Reescribe el fragmento del artículo que comienza con las palabras «En el caso de» y termina con «las redes sociales.», cambiando «prensa amarillista» por «prensa sensacionalista».

======== Artículo

“¡Esto es violencia!”
Tengo la firme impresión de que quien tiene el privilegio –como yo ahora– de escribir en un medio masivo de comunicación, guarda siempre la esperanza de que lo que diga, sugiera o recomiende, sea leído por quien tenga el poder de remediar un entuerto que atañe a una mayoría o incluso al país entero. Cuando la crítica es honesta, fundada y las propuestas que uno haga parezcan gozar de una lógica vigorosa, el sueño de todo comunicador es que ese “alguien” se entere y tome las medidas correctivas necesarias.
Y, sin embargo, en la inmensa mayoría de los casos esto no sucede. Es más probable que se repare una banqueta o se retiren los montones de basura que, de vez en vez, exhibe algún periódico, que poner freno a delitos que pudieron haberse evitado si se atendiera lo que los comunicadores de buena fe llegan a plantear.
En el caso de Ingrid, no bastó que se cometiera un brutal asesinato, sino que a ello le siguió el festín macabro de la prensa amarillista y las redes sociales.

================
======== Datos proporcionados

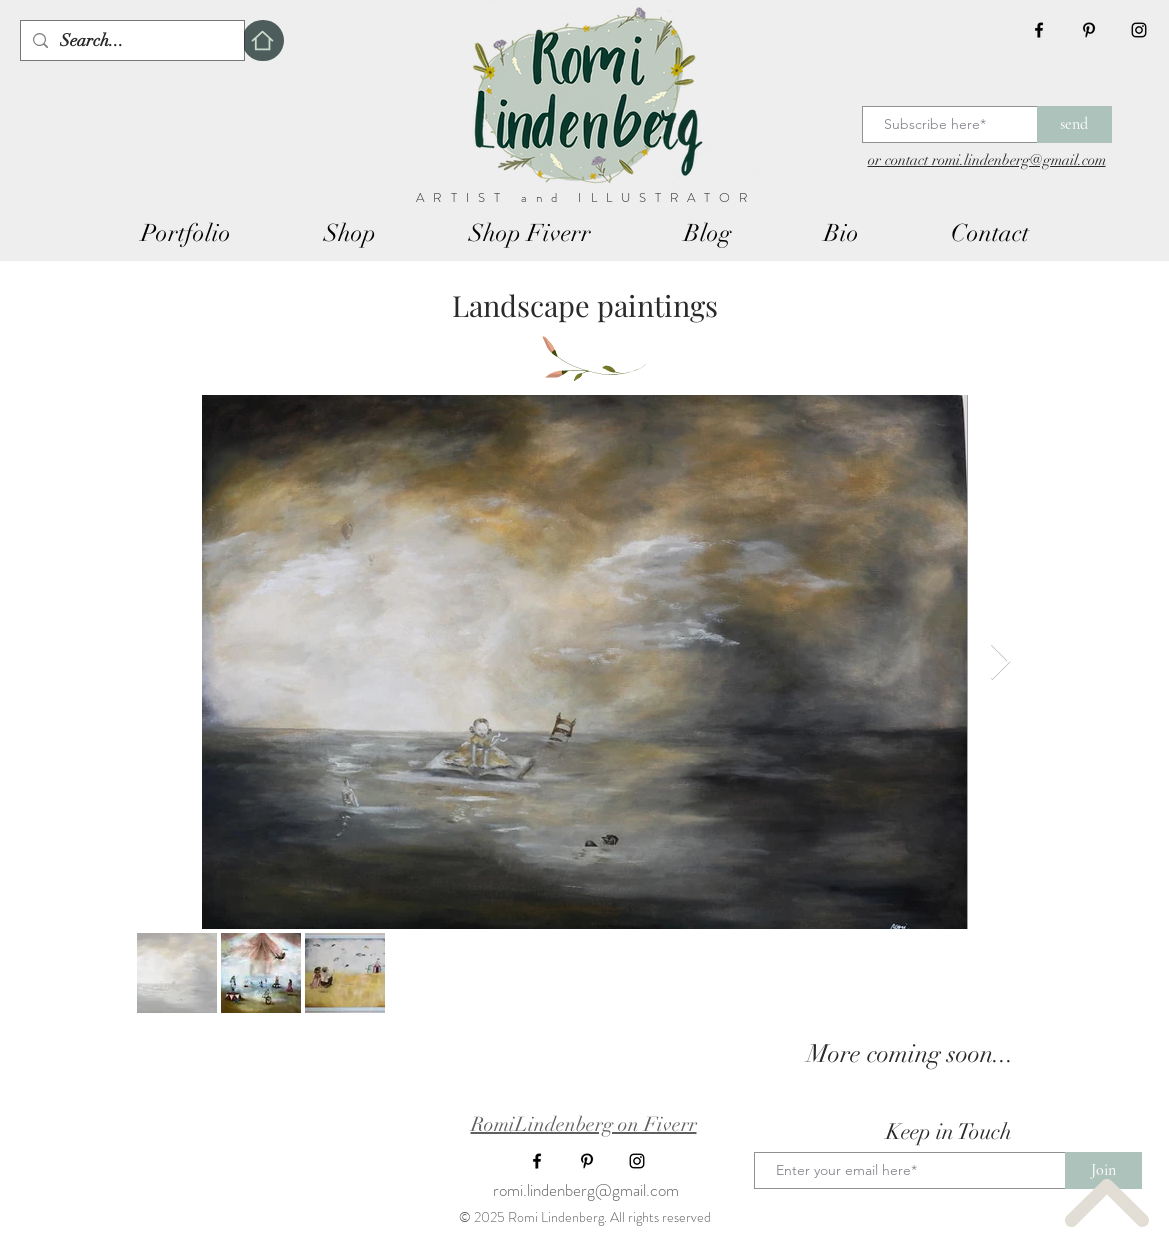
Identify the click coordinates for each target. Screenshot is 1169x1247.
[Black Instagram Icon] (1139, 30)
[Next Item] (1000, 662)
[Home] (263, 40)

================

- **Respuesta del ejercicio**:
En el caso de Ingrid, no bastó que se cometiera un brutal asesinato, sino que a ello le siguió el festín macabro de la prensa sensacionalista y las redes sociales.